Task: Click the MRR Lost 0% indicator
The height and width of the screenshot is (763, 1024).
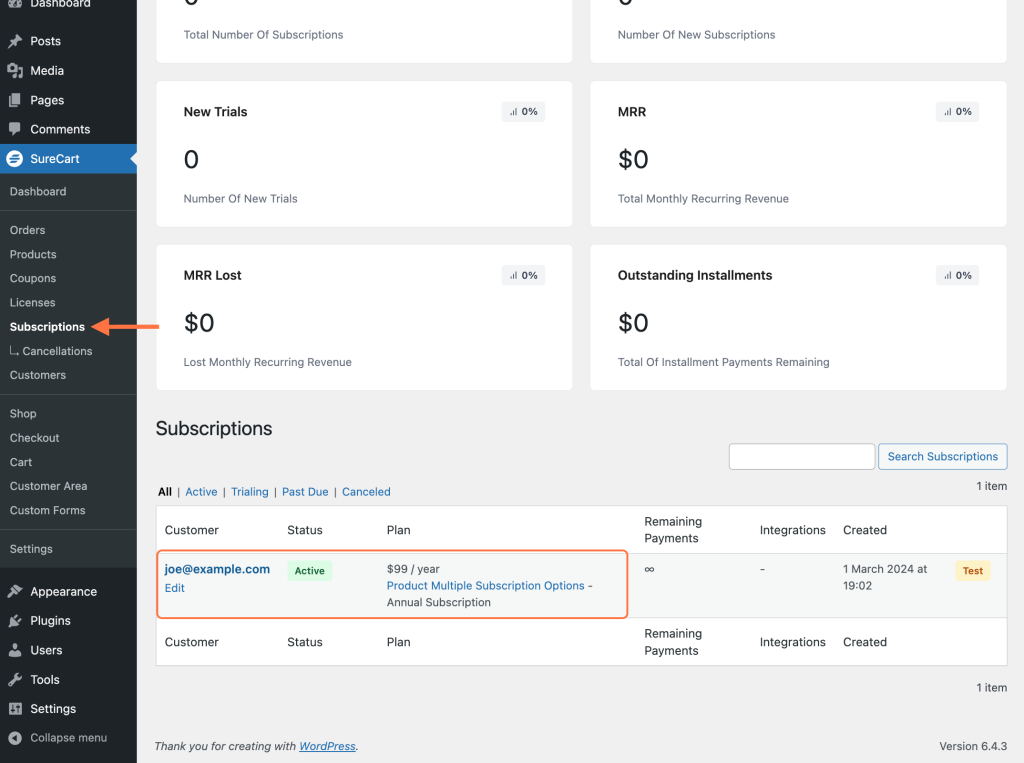Action: click(523, 274)
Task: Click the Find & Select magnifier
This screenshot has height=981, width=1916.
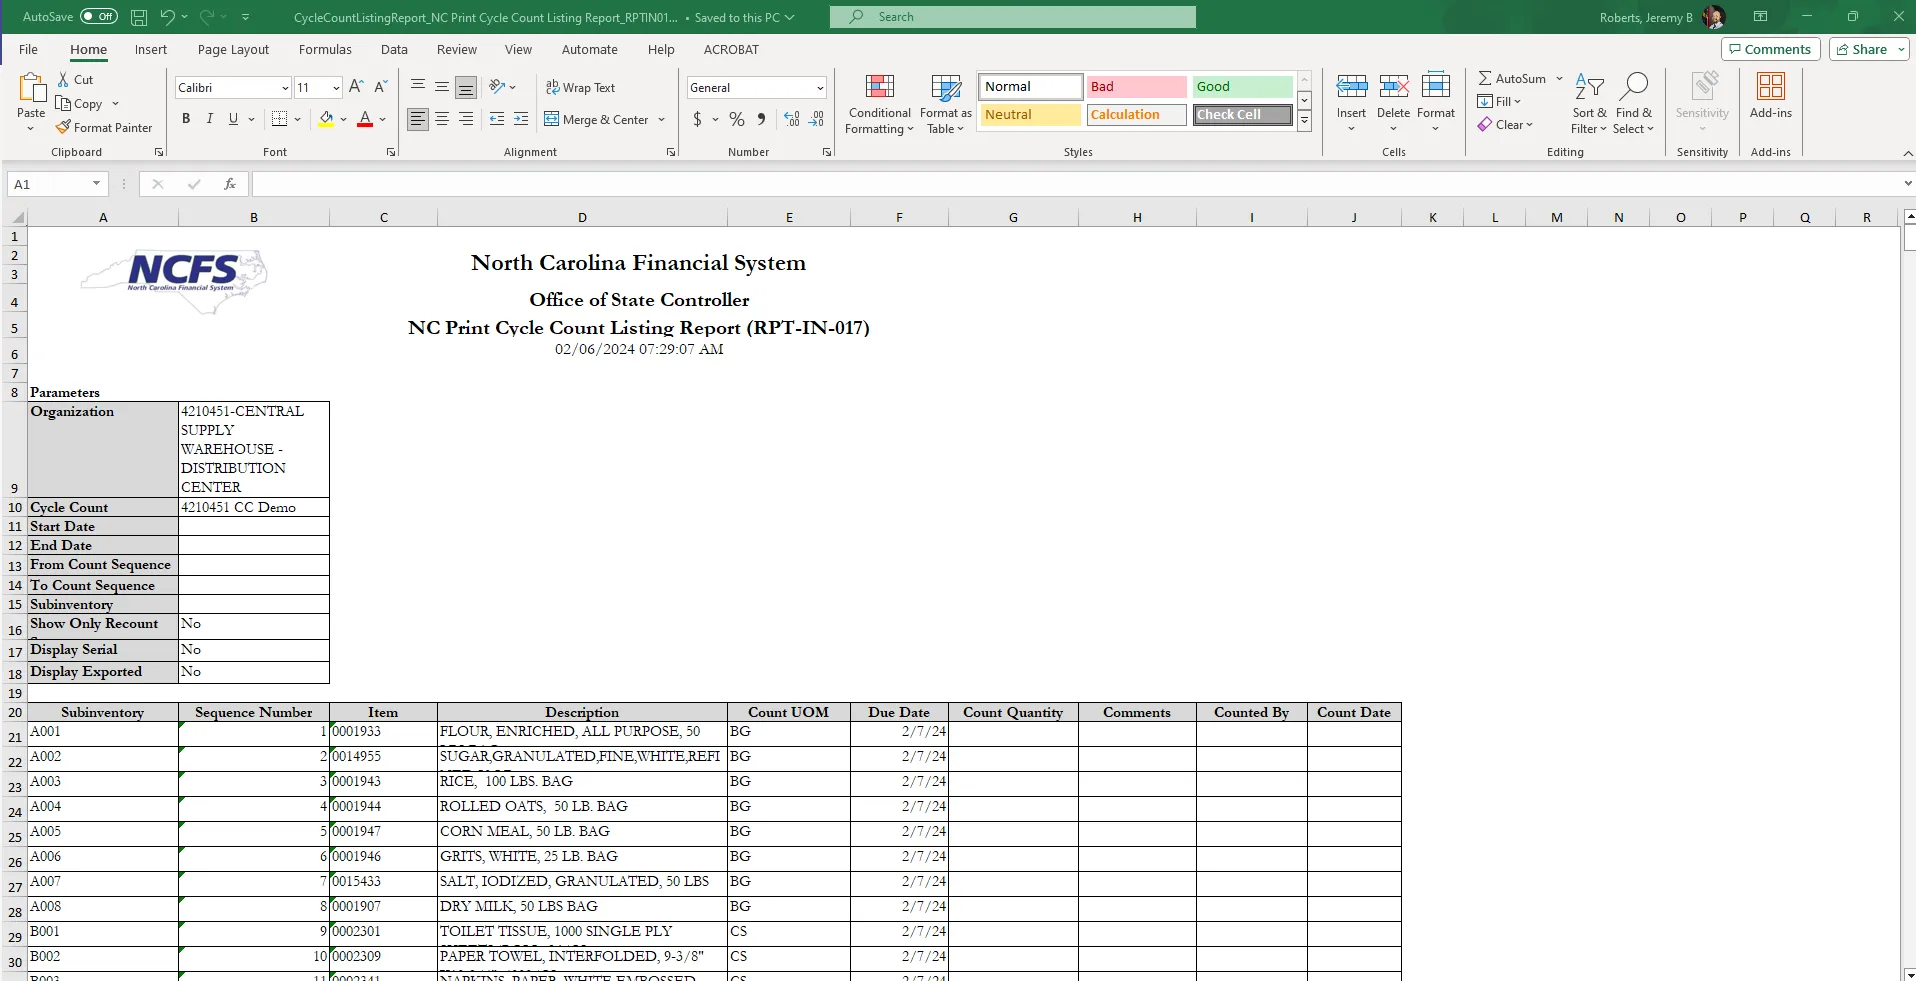Action: pyautogui.click(x=1634, y=88)
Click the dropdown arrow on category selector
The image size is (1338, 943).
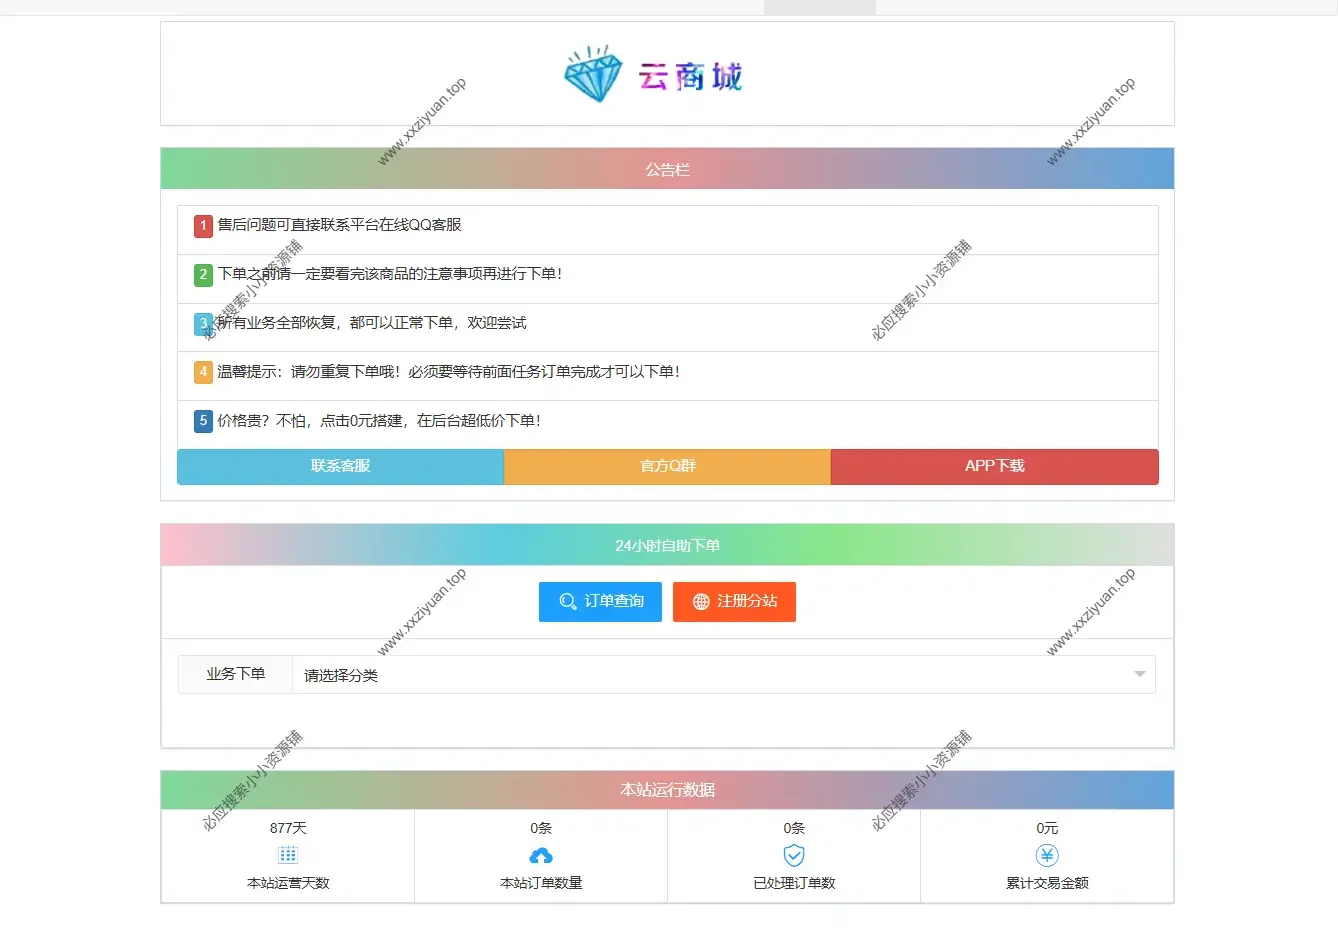click(1139, 674)
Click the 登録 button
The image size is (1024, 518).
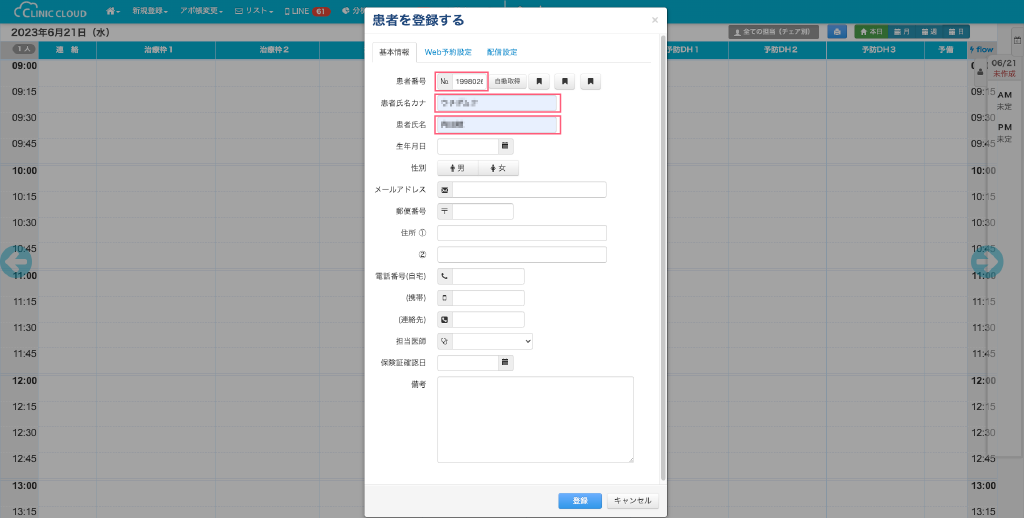[x=580, y=500]
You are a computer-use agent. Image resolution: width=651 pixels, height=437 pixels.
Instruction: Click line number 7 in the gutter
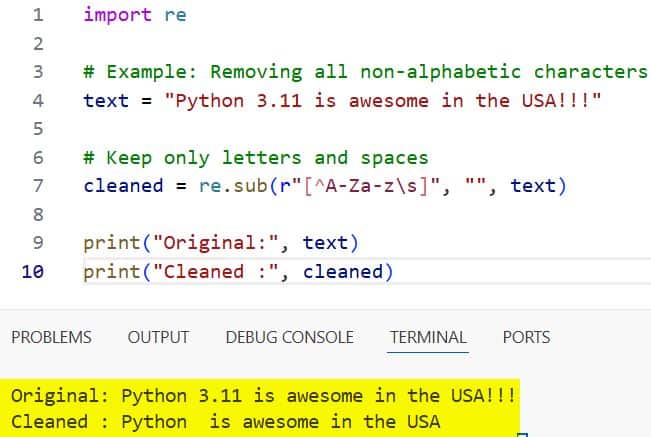point(37,186)
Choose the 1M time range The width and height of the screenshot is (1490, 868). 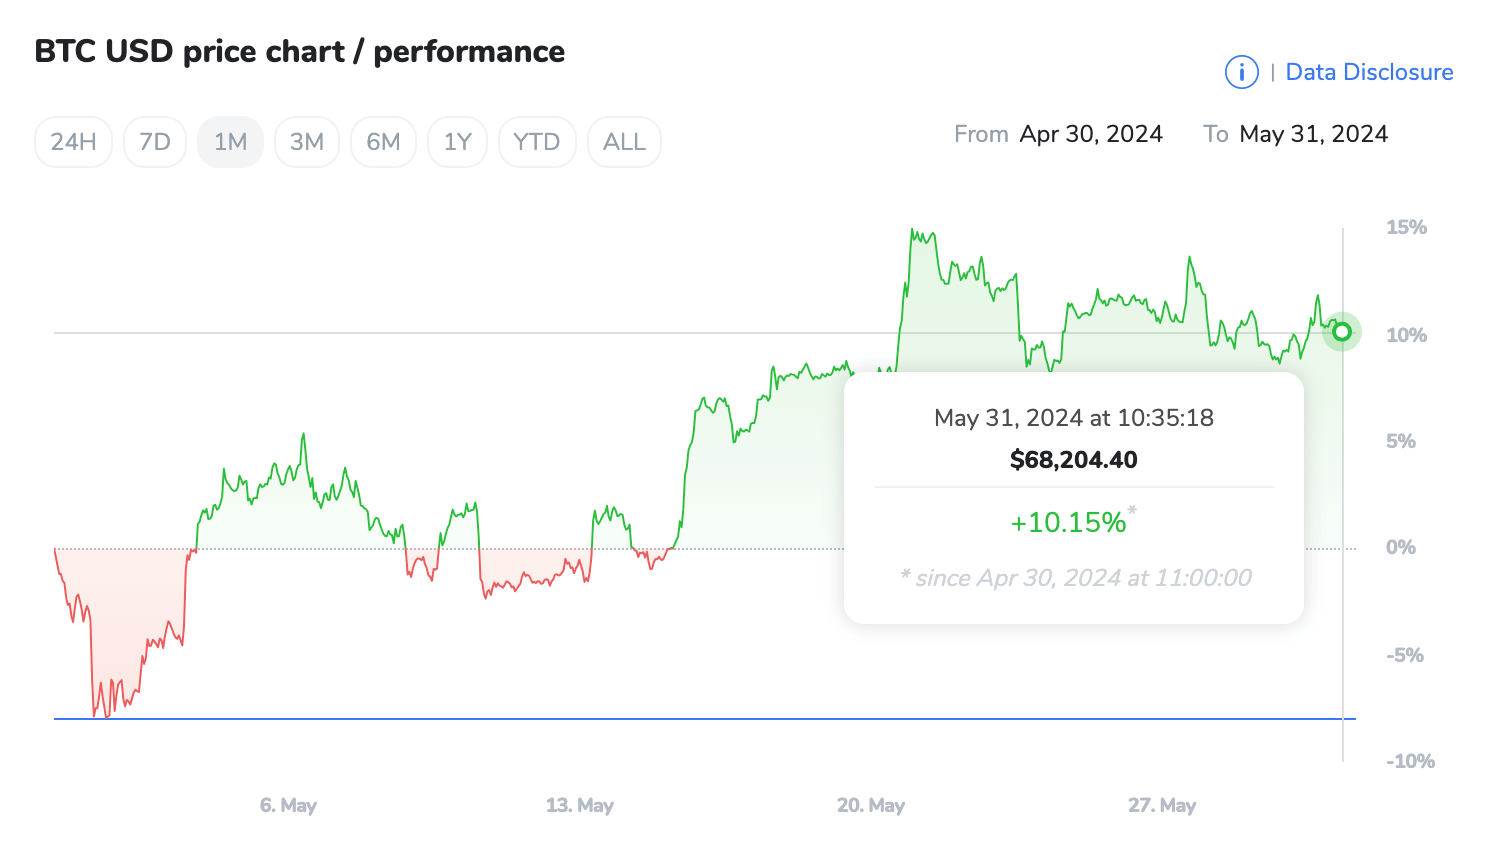pos(230,142)
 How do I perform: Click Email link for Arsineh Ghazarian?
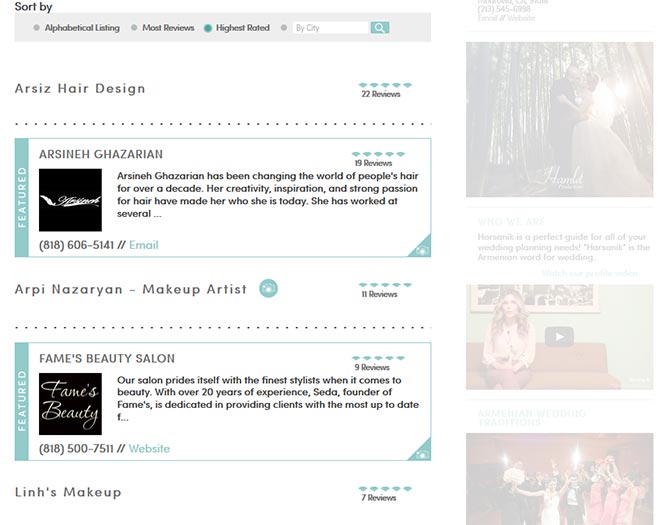(x=143, y=245)
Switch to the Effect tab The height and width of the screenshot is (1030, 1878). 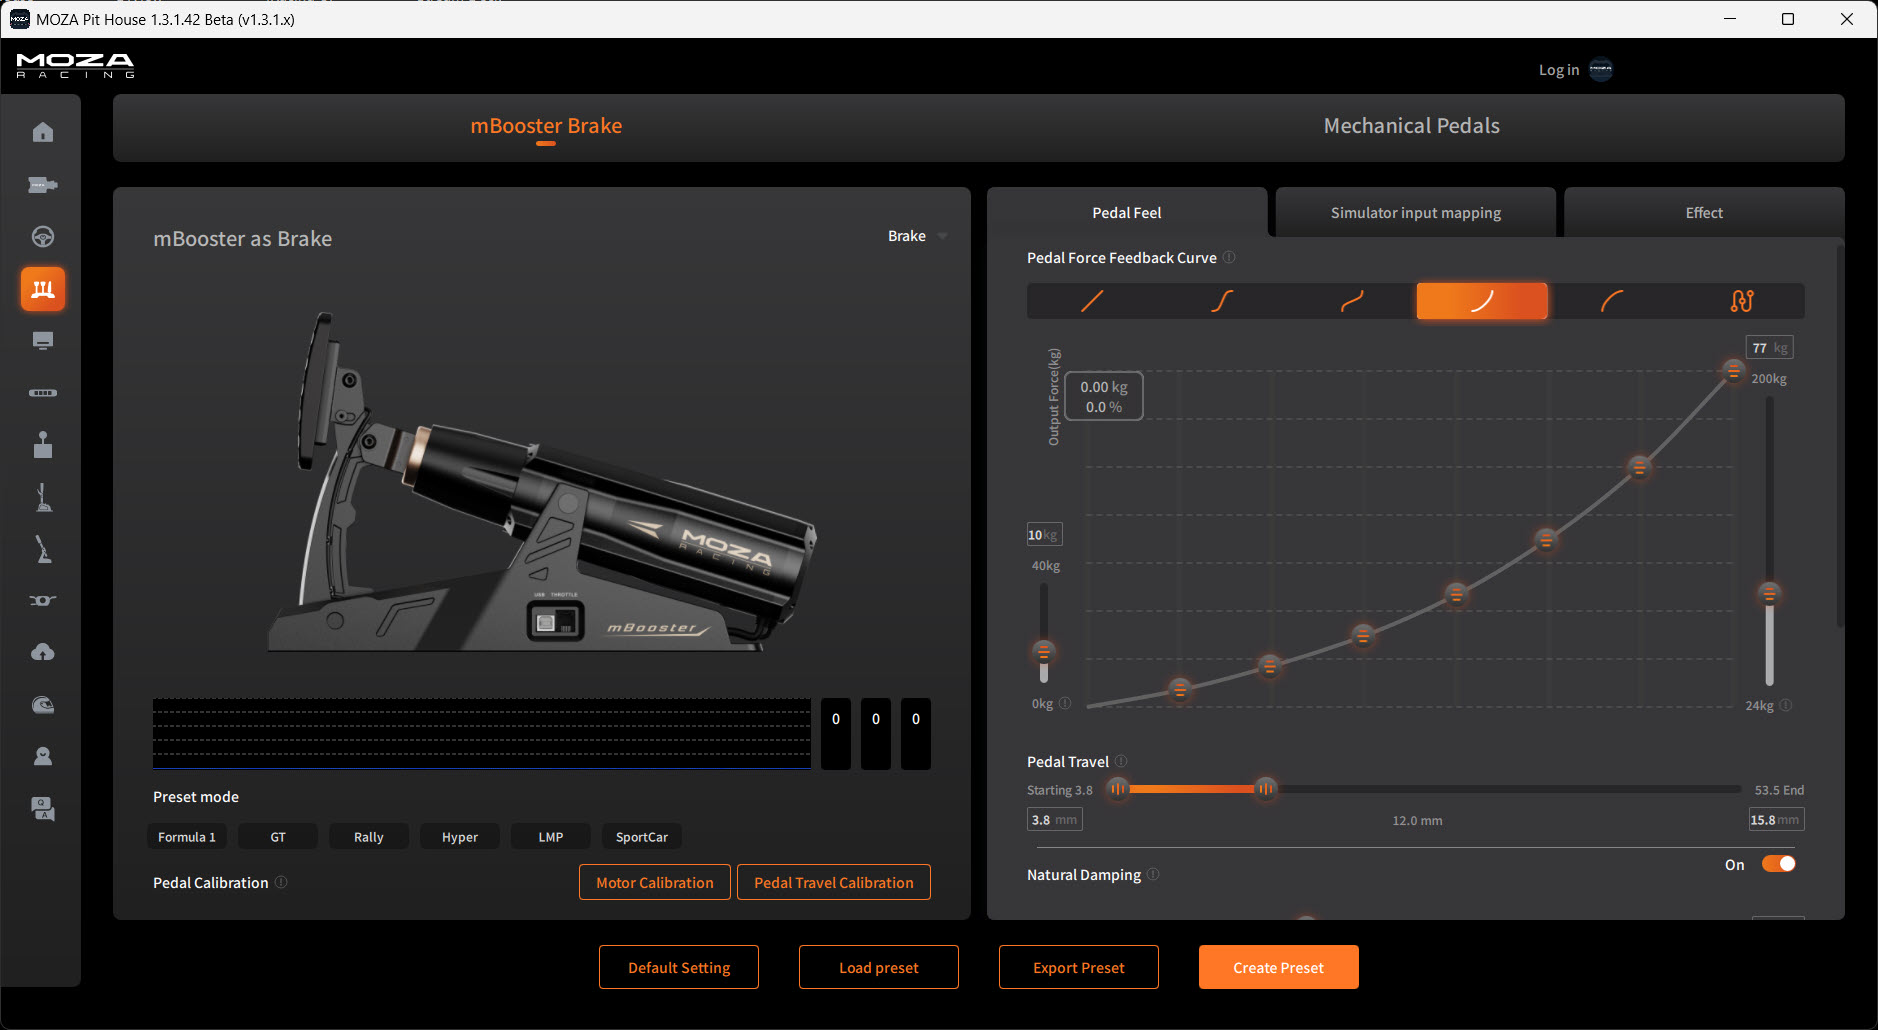pos(1704,213)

********************

- _Required action_
Lines with "Task": find them in the data and copy each one.

- _Response for this exercise_
Task: Click the MRR Lost 0% indicator
Task: Click the Find & Select magnifier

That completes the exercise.